MATERIALS PROVIDED

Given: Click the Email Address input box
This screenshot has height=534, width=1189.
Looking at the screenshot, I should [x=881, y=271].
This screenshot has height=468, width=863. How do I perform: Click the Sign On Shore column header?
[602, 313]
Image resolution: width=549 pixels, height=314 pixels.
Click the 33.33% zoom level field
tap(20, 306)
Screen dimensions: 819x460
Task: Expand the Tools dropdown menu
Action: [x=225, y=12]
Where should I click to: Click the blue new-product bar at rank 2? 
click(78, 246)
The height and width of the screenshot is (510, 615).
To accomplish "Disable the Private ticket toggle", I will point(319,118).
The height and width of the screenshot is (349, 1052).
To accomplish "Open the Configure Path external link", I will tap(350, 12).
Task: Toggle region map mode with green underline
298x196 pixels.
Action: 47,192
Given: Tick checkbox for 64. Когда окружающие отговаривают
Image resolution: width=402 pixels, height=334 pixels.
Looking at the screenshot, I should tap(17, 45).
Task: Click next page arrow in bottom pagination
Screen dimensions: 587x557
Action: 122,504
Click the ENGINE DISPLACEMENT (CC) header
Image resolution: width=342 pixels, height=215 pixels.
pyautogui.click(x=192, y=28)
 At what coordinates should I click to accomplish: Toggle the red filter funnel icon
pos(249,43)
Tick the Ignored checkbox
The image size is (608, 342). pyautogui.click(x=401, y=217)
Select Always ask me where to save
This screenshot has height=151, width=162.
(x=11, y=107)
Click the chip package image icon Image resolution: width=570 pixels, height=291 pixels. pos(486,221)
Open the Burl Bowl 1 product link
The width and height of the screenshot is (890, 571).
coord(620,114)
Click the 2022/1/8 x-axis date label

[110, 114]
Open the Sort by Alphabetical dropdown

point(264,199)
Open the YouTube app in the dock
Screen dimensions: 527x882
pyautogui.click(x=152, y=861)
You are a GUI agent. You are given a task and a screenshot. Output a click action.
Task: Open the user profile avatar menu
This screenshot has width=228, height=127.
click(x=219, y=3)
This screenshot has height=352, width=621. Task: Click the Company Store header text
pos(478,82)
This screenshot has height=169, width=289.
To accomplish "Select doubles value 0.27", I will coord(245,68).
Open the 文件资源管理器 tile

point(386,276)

PROMPT
Rewrite the lines between the one holding "Open the Burl Bowl 1 product link" and the one holding "pos(478,82)", inclusive, swapping "screenshot" for "screen image" and leaving all else unchanged. Return only those lines.

ANSWER TO THIS PROBLEM
Open the Burl Bowl 1 product link
The width and height of the screen image is (890, 571).
coord(620,114)
Click the 2022/1/8 x-axis date label

[110, 114]
Open the Sort by Alphabetical dropdown

point(264,199)
Open the YouTube app in the dock
Screen dimensions: 527x882
pyautogui.click(x=152, y=861)
You are a GUI agent. You are given a task and a screen image. Output a click action.
Task: Open the user profile avatar menu
This screen image has width=228, height=127.
click(x=219, y=3)
This screen image has height=352, width=621. Task: Click the Company Store header text
pos(478,82)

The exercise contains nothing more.